# Problem details
The expected result is the material below, reproduced exactly from its first line through the line containing "Task: Sort payments by Method column icon".

# Given records
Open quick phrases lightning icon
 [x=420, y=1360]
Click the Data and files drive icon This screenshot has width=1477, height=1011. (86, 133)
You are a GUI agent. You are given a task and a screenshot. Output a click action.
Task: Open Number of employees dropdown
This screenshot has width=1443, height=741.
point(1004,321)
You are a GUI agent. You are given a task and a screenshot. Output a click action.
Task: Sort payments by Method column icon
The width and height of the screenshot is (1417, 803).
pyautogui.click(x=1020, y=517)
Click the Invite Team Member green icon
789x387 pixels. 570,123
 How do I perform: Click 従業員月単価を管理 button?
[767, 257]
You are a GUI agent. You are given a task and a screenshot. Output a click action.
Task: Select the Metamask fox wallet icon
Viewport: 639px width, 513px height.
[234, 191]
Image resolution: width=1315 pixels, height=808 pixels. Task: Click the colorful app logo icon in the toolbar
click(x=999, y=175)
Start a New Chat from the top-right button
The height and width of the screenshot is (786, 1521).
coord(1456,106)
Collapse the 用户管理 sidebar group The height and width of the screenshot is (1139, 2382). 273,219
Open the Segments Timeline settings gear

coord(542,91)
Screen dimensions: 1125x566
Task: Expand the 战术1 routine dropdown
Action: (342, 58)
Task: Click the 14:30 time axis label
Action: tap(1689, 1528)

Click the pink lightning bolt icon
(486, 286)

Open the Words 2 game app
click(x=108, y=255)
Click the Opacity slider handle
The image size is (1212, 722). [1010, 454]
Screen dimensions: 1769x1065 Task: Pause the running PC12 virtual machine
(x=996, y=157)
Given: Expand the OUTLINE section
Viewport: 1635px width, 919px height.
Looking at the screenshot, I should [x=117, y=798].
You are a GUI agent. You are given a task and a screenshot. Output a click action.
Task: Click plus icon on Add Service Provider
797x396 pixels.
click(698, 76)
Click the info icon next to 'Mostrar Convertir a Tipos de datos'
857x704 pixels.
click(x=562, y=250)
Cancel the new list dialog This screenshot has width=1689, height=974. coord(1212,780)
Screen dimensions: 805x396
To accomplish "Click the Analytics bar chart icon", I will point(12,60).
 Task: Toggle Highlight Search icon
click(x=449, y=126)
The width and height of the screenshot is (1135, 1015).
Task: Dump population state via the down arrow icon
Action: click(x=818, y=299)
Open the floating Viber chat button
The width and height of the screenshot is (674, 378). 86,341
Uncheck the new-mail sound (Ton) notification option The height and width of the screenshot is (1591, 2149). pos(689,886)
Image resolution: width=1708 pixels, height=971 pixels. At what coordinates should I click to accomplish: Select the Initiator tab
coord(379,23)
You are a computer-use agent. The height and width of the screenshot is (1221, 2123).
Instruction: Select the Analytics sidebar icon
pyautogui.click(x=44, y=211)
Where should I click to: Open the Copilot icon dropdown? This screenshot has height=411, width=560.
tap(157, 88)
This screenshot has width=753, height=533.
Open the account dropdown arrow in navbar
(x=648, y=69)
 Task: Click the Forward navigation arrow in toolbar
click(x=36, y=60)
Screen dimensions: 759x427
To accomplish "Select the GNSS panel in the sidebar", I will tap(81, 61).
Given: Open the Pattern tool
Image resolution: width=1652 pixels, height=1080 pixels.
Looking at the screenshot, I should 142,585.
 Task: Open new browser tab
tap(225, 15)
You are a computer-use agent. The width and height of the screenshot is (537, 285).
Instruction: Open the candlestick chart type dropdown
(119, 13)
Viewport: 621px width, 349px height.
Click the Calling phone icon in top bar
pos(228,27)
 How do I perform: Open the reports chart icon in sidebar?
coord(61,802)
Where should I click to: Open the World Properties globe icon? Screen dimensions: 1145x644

# Answer below
Open quick phrases lightning icon
 [x=420, y=1360]
Click the Data and files drive icon This screenshot has width=1477, height=1011. (86, 133)
You are a GUI agent. You are given a task and a screenshot. Output a click action.
Task: Open Number of employees dropdown
This screenshot has width=1443, height=741.
point(1004,321)
You are a GUI agent. You are given a task and a screenshot. Output a click action.
Task: Sort payments by Method column icon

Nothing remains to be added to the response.